[ТЕКСТ ДЛЯ ЧТЕНИЯ]
════
Среди говора людей я вдруг услышал:
– Чуй, хлопцы, кажись, бой слыхать.
Люди притихли, я также напряг свой слух. С востока в направлении Сарыкамыша ясно доносилась до нас орудийная канонада.
– Трудно определить, – обратился ко мне мой младший офицер подпоручик Чуписов. – Но мне кажется, что там количество артиллерии очень приличное.
Я утвердительно кивнул. Послышалась команда «Шагом марш». Пройдя с полверсты, роты стали спускаться по тропе в котловину, напрямки. Дорога сокращалась версты на две, а то и больше. Боясь покалечить лошадей по крутому спуску, я ускоренным шагом продолжил путь по шоссе.
Дорога шла крутыми зигзагами по извилистому, покрытому густым лесом обрыву. Давая резкие гудки, навстречу несся автомобиль. В нем сидел офицер Генерального штаба, спешивший, очевидно, в ставку. На последнем повороте к станции ко мне на полном галопе подскочил ординарец.
════
[ИСХОДНЫЕ ДАННЫЕ]
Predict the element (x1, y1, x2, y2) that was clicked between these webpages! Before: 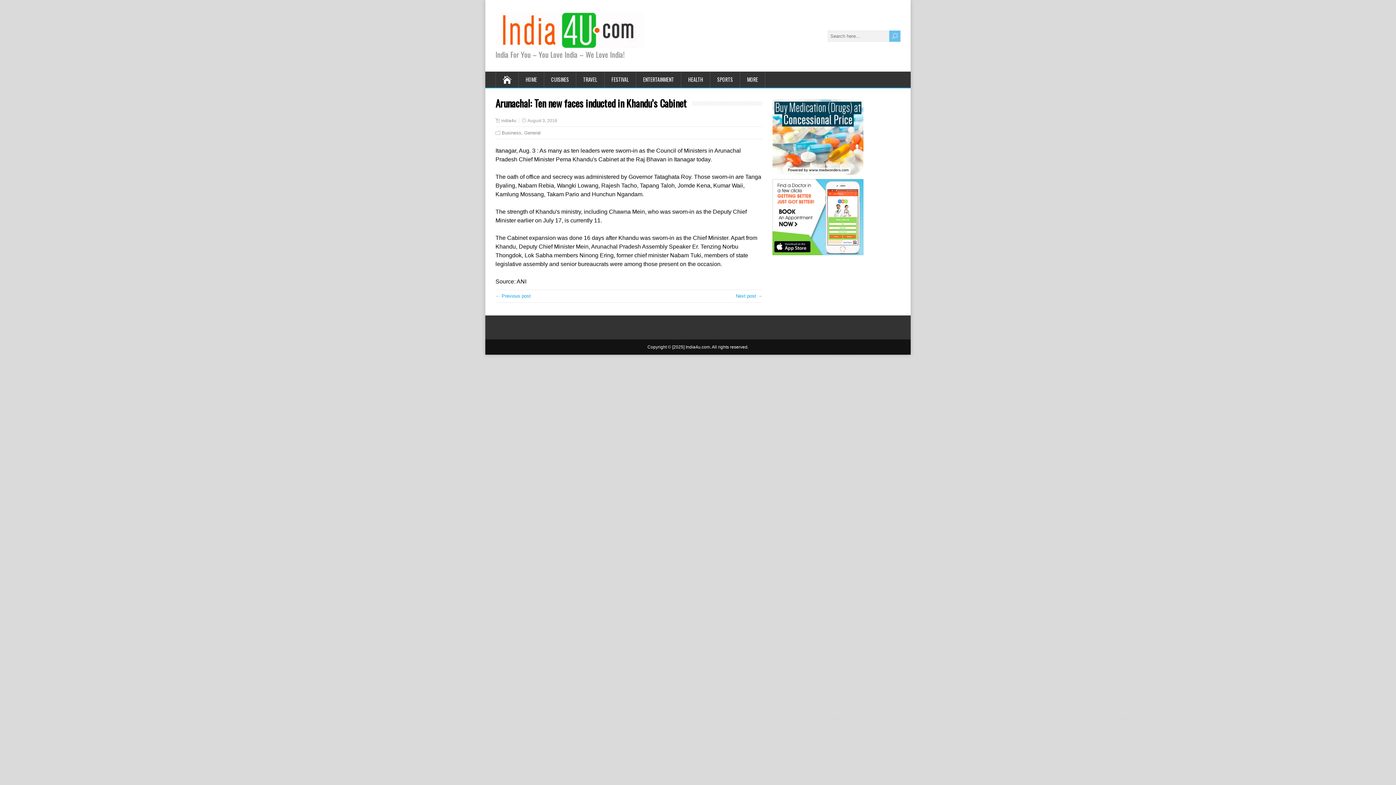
════
[ЗАДАНИЕ] Напишите продолжение текста о марше рот к Сарыкамышу, начиная сразу после его последнего предложения.

[ОТВЕТ]
– Ваше благородие, командир полка приказали как можно скорее двум пулеметам прибыть к станции, – доложил он мне скороговоркой.
– А что такое там произошло? – задал я вопрос.
– Так что, турок на восьмой версте у кислого родника перерезал сашу (шоссе). Второй батальон спешно выступает на подводах, а вам приказано придать ему пулеметы.
Я приказал подпоручику Чуписову со взводом пулеметов пойти вперед и поступить в распоряжение командира 2-го батальона, а сам, спустя немного времени, последовал за ним.
Первое, что бросилось мне в глаза на станции Соганлугской, это большая вереница молоканских фургонов, вытянутая по шоссе в направлении Сарыкамыша. Назначенный батальон торопливо усаживался в широкие, запряженные четвериком повозки. Мои пулеметчики проделывали то же самое, пристегнув лошадей поводами к задкам фургонов. Все это делалось быстро, легко, под смех и прибаутки солдат. Какому-нибудь новому, чуждому человеку показалось бы непонятным, как эти люди могут быть веселы, когда через какой-нибудь час они должны вступить в бой.
Да, «смерть никому не мила, но на миру и смерть красна», говорит наша пословица, и особенно, если этот мир был из прекрасных солдат, проникнутых сознанием долга службы.
Где-то с хвоста повозочной колонны понеслась вперед команда «Трогай». Под громкие крики «ура» всего полка конный поезд рысью тронулся в путь и скрылся за поворотом ущелья.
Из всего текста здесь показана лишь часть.